Edelman’s report doesn’t define technology for the purposes of this survey. It doesn’t, for instance, clarify if a firm like Meta (née Facebook) counts as a tech firm or a social media firm, or if Amazon is a tech company as well as a retailer, or if Netflix—the “N” in the FAANG group of tech stocks—falls under tech or entertainment, or if the trading app Robinhood is a financial services firm. That ambiguity, in itself, is perhaps a reminder of how nearly every industry is in some way a tech industry today.
What happened to the techlash?
The findings go against the grain of reports of an ongoing “techlash”—a wave of hostility to technology, its numerous breaches of privacy and security, and its disconcerting pace of disruptive change. And indeed, Edelman’s barometer had tracked a near-consistent erosion of trust in tech between 2012 and 2020. Other polls had revealed a similar deterioration in trust. In November, for example, a Washington Post survey (pdf) of more than a thousand adults showed that 64% of respondents wanted more government regulation of internet companies.

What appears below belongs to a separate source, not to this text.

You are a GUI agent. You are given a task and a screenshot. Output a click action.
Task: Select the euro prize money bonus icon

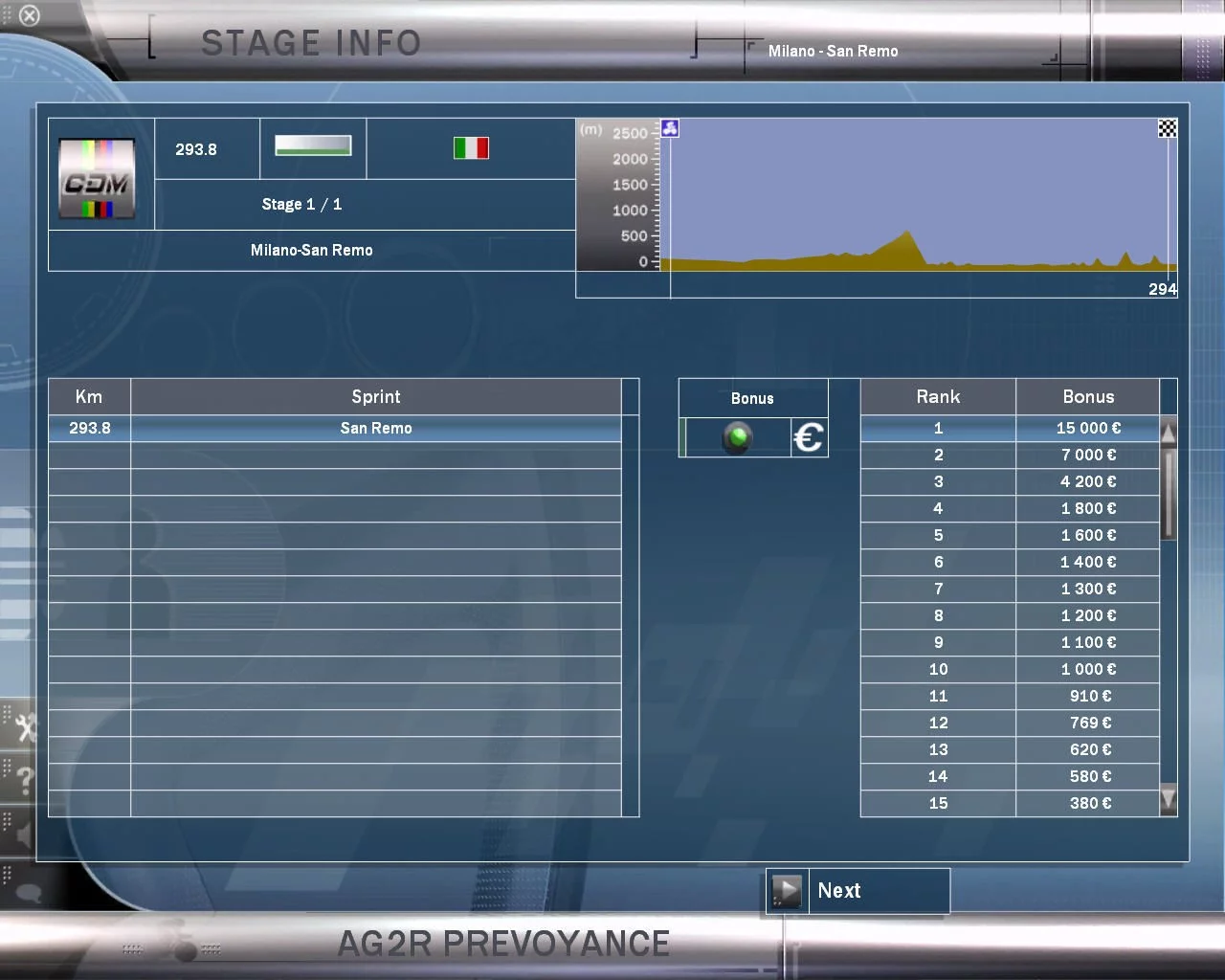[809, 437]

Edelman’s newest numbers suggest that tech has perhaps benefited from an overall rise in trust across sectors. But the bump may also hint at an ongoing legacy of the pandemic—a period in which technology has proven even more indispensable to our lives than we previously reckoned. The products of the tech industry—video-conferencing, say, or delivery-by-app, or a bounty of streaming services—may have earned a measure of trust for solving the problems thrown up by the pandemic.